Des militaires nigériens ont perpétré, mercredi 27 juillet, un coup d’Etat, renversant le président Mohamed Bazoum qui a été démocratiquement élu en février 2021.
Dans leur discours de circonstance passé à la télévision nationale, les putschistes ont annoncé plusieurs mesures dont la fermeture des frontières jusqu’à la stabilisation de la situation.
«Nous, Forces de défense et de sécurité (FDS), réunis au sein du Conseil national pour la sauvegarde de la patrie (CNSP), avons décidé de mettre fin au régime que vous connaissez», a déclaré le colonel-major Amadou Abdramane, entouré de quelques soldats en tenue militaire.
«Cela fait suite à la dégradation continue de la situation sécuritaire, la mauvaise gouvernance économique et sociale», a-t-il expliqué.

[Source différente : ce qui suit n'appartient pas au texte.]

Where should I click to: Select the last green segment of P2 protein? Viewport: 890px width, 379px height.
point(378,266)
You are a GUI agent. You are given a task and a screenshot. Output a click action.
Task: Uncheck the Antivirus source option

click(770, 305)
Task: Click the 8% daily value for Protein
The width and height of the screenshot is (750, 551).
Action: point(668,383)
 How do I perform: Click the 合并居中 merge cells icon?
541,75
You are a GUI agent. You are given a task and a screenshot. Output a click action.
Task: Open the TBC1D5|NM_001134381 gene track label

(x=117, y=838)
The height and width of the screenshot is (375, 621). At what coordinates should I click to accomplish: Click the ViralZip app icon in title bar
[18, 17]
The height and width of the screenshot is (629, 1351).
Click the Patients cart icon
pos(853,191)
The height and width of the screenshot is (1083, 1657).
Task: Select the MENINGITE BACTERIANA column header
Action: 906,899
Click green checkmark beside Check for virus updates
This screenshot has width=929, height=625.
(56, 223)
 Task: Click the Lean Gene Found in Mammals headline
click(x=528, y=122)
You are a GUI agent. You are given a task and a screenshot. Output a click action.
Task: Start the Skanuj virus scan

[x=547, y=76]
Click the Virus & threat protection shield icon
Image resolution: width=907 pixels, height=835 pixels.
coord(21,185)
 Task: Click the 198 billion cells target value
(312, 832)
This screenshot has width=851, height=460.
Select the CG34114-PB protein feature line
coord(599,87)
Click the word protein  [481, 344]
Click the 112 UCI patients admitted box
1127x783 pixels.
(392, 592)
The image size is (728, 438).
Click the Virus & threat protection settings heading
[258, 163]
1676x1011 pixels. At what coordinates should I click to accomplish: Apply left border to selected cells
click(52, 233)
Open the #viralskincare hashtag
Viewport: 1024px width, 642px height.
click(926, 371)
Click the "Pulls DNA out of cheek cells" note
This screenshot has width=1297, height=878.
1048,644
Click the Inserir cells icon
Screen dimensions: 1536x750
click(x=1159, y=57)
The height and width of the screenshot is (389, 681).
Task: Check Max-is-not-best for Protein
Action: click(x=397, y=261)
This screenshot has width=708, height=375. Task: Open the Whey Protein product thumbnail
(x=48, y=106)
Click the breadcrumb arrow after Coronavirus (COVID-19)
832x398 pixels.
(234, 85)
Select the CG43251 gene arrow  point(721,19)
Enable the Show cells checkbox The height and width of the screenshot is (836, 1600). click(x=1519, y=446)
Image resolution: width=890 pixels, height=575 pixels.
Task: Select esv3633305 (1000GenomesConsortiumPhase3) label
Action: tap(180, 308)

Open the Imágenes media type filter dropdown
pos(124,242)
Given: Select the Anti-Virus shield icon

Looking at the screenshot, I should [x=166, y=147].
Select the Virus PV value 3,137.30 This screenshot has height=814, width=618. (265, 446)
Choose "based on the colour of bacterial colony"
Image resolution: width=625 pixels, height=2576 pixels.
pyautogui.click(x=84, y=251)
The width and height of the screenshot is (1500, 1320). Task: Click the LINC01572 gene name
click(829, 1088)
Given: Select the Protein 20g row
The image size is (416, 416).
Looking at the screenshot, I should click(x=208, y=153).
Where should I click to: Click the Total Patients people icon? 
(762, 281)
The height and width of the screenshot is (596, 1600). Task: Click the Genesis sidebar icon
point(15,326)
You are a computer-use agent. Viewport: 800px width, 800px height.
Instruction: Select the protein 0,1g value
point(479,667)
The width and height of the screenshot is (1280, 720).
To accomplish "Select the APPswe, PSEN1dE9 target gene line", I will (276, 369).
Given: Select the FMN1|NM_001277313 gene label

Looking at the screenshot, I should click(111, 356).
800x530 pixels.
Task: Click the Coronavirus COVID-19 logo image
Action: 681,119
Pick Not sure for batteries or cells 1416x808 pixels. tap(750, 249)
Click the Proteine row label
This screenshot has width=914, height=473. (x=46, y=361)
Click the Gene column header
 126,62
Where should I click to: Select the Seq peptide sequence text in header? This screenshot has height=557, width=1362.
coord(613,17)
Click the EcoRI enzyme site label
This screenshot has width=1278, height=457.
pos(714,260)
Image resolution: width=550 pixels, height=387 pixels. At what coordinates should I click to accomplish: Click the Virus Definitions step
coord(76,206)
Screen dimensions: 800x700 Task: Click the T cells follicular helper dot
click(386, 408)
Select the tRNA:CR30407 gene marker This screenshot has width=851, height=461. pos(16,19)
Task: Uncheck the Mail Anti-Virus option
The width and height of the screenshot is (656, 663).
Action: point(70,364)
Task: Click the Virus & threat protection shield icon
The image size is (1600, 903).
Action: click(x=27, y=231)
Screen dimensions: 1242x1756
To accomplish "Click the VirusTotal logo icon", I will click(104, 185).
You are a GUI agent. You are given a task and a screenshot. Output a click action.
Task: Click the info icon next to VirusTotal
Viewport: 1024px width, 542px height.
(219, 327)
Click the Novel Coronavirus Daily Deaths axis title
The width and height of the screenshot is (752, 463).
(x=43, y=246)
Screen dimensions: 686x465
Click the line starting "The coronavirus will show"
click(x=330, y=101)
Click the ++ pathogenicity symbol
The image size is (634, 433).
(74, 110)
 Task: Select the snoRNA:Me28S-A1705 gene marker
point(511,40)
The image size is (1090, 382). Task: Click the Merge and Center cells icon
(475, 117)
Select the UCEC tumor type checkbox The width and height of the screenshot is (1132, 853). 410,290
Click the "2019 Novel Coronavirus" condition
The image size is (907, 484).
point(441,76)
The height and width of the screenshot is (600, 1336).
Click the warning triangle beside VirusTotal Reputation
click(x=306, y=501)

Le CNSP tiendra au «respect de tous les engagements souscrits par le Niger» et «au respect de l’intégrité physique et morale des autorités déchues conformément aux principes des droits humains», a affirmé le colonel-major comme pour rassurer la communauté nationale et internationale.
Abdramane a annoncé, par la même occasion, la suspension de «toutes les institutions issues de la 7ème République», la fermeture des «frontières terrestres et aériennes» jusqu’à ce que la situation soit stabilisée, et «un couvre-feu» sur tout le territoire national, à compter du mercredi «jusqu’à nouvel ordre». Les secrétaires généraux des ministères sont appelés à expédier les affaires courantes.
Certains observateurs estiment que, par ce coup d’Etat, Bazoum serait en train de payer le prix de sa proximité avec la France qui avait redéployé au Niger, l’été dernier, une partie de ses soldats précédemment basés au Mali dans le cadre de la lutte contre le terrorisme.
Qu’à cela ne tienne, plusieurs capitales et organisations internationales ou régionales ont condamné le coup de force, appelant entre autres à la libération du président élu.